For your indicated airspeed, remember that the source for that instrumentation are small tubes, pitot tubes, that sample the air pressure rammed into them as the airplane moves forward through the atmosphere. The faster the airplane goes, the more pressure rammed into the pickup, or pitot tubes, and consequently the higher the indicated airspeed. Imagine if the air were twice as thin (which it is at roughly 18,000')...you'd have to fly much faster to produce the same pressure in the tubes. Which is why to get the same indicated airspeed at high altitudes, the true airspeed is much faster. You're flying faster and faster, but still indicating the same speed. Finally you fly high enough and the air is thin enough that you simply can't pack enough air into those tubes to produce the same indicated airspeeds. You're going fast, but the air is just too thin to register as well.
At this point, because the air is thin, it reacts a little differently to the wing. It's easier to compress or pack together in some areas, such as in front of the wing or nose, and there it forms "shock waves." These shock waves in turn affect the airflow about the wing and the way lift is develop, as well as control features of the airplane. These are mach effects, and the designers of the airplane have determined exactly how far one can go before running into adverse effects. This is the purpose of the barber pole; to keep you away from those effects. It's for this reason that you're mach limited at altitude, rather than airspeed limited.
Indicated airspeed is still valueable, even though we don't use it as our go-fast reference. That is, even though we're watching our mach number for our fast limit, we still closely watch the indicated airspeed for our lower "buffet boundary," or stall. We may be able to get away with a stall at 100 knots at low altitude where the air is thicker and we can make the same lift with a smaller angle between the wing and the wind (angle of attack)...but at altitude, we have to fly faster and perhaps use a larger angle to do the same thing...our stall speed goes up.

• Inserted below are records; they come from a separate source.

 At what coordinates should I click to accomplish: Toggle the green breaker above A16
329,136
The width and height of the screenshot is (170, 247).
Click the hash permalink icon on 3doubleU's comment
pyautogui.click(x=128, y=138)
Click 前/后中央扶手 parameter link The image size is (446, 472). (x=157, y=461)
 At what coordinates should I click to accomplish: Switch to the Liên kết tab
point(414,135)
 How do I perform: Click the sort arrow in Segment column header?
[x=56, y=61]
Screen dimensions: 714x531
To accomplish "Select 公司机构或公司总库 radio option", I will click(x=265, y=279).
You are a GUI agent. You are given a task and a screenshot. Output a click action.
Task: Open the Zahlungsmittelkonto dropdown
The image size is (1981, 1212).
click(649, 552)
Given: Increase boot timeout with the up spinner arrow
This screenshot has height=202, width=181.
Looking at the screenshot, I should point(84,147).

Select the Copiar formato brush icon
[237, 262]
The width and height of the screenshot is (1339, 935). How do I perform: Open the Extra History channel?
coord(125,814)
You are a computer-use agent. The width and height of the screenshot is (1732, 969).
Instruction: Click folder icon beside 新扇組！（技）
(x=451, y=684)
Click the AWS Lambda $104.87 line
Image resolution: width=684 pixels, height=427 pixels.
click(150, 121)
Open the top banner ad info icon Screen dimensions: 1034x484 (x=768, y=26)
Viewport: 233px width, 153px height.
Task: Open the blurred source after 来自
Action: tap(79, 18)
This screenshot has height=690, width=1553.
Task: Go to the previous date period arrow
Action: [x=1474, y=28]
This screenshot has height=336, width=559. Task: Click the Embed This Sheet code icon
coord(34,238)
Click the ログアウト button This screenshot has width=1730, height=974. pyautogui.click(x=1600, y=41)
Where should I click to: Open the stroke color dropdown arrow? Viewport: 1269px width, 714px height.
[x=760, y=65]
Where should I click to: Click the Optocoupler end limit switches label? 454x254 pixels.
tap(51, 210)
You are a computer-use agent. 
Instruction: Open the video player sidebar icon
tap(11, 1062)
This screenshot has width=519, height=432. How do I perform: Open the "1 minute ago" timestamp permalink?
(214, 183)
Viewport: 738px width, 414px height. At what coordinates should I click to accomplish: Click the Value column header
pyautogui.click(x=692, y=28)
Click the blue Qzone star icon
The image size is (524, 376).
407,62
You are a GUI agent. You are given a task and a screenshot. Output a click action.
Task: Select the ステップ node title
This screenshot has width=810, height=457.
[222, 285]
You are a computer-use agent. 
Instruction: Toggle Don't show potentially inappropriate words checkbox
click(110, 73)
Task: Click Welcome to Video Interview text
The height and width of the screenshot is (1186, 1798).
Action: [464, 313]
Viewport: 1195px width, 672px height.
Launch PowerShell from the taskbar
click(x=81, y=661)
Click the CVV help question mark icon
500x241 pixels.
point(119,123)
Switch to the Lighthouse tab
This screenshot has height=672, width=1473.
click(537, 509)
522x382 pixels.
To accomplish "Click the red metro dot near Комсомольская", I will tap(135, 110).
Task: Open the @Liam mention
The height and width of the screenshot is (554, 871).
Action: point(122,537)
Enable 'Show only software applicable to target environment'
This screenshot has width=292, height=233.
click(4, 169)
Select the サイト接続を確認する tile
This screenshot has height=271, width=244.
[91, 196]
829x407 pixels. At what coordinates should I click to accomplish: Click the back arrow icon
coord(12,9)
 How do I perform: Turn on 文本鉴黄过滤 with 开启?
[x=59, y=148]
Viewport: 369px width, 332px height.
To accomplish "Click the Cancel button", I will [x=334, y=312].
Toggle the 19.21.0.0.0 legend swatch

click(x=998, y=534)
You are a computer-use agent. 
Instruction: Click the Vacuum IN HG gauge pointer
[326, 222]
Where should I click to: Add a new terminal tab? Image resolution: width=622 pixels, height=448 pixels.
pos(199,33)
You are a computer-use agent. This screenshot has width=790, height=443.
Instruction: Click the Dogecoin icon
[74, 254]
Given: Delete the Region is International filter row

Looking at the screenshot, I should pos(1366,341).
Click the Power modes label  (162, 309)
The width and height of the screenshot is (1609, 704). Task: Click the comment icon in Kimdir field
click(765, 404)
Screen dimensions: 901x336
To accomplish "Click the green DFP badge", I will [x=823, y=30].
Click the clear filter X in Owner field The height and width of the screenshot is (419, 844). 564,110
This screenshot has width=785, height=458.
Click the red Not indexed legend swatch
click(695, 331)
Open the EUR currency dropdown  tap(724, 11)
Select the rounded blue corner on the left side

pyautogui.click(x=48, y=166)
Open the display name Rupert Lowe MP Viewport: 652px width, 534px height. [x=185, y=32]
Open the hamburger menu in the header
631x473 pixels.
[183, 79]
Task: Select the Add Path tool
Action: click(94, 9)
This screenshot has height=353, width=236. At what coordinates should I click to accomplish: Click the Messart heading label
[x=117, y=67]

We may have a stall speed of 160 or 170 knots now. Suppose we're limited to 210 knots due to mach at cruise, and our stall is 170 knots. This means we have a 40 knot window, between 170 and 210 indicated, in which we can operate. The higher we go, the smaller this window gets. Eventually it can get very small if the airplane has enough power to get up that high. That little window is sometimes referred to as "coffin corner," or the place where slowing down any more will cause a low speed stall, and speeding up any more encounters mach effects.
That may be a little more than you wanted, but it's also why as you climb higher and higher the airplane appears to be restricted to slower and slower speeds, and why if you look at an indication of your groundspeed (how fast you're really moving, in relation to the earth) in a no-wind situation...you're really going faster and fast. Clear as mud?